[Material shown Boundary: Start]
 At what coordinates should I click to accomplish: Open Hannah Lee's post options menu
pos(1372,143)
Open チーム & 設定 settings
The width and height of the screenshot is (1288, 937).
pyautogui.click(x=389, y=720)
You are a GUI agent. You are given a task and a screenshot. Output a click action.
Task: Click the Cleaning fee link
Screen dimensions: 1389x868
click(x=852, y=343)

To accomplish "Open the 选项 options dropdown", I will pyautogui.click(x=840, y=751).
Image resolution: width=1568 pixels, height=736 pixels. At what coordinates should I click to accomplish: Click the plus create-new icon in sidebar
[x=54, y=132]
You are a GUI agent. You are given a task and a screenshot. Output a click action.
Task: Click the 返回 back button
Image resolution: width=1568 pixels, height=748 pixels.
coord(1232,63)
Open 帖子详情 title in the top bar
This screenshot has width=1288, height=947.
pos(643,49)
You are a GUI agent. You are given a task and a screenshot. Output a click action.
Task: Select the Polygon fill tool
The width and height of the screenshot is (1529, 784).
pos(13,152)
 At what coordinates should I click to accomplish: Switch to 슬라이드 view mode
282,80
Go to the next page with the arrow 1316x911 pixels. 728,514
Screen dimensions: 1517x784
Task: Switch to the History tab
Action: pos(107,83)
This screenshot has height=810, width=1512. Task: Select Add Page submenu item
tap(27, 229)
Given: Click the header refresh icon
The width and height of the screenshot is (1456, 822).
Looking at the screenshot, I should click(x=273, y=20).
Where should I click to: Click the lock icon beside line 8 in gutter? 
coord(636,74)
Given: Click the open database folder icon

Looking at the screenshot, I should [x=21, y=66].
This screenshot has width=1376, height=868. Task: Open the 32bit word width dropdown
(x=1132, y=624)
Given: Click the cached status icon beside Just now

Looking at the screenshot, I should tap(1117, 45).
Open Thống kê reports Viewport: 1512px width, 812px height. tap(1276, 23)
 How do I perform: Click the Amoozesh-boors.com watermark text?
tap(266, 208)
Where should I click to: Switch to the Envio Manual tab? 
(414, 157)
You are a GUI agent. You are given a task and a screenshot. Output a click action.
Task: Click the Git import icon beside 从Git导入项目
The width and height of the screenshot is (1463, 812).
[Material shown Boundary: End]
Task instructions: The output should consist only of the lines from the one with "Open Thống kê" through the final line of the records above, exactly.

Exercise result:
Open Thống kê reports Viewport: 1512px width, 812px height. tap(1276, 23)
 How do I perform: Click the Amoozesh-boors.com watermark text?
tap(266, 208)
Where should I click to: Switch to the Envio Manual tab? 
(414, 157)
You are a GUI agent. You are given a task and a screenshot. Output a click action.
Task: Click the Git import icon beside 从Git导入项目
The width and height of the screenshot is (1463, 812).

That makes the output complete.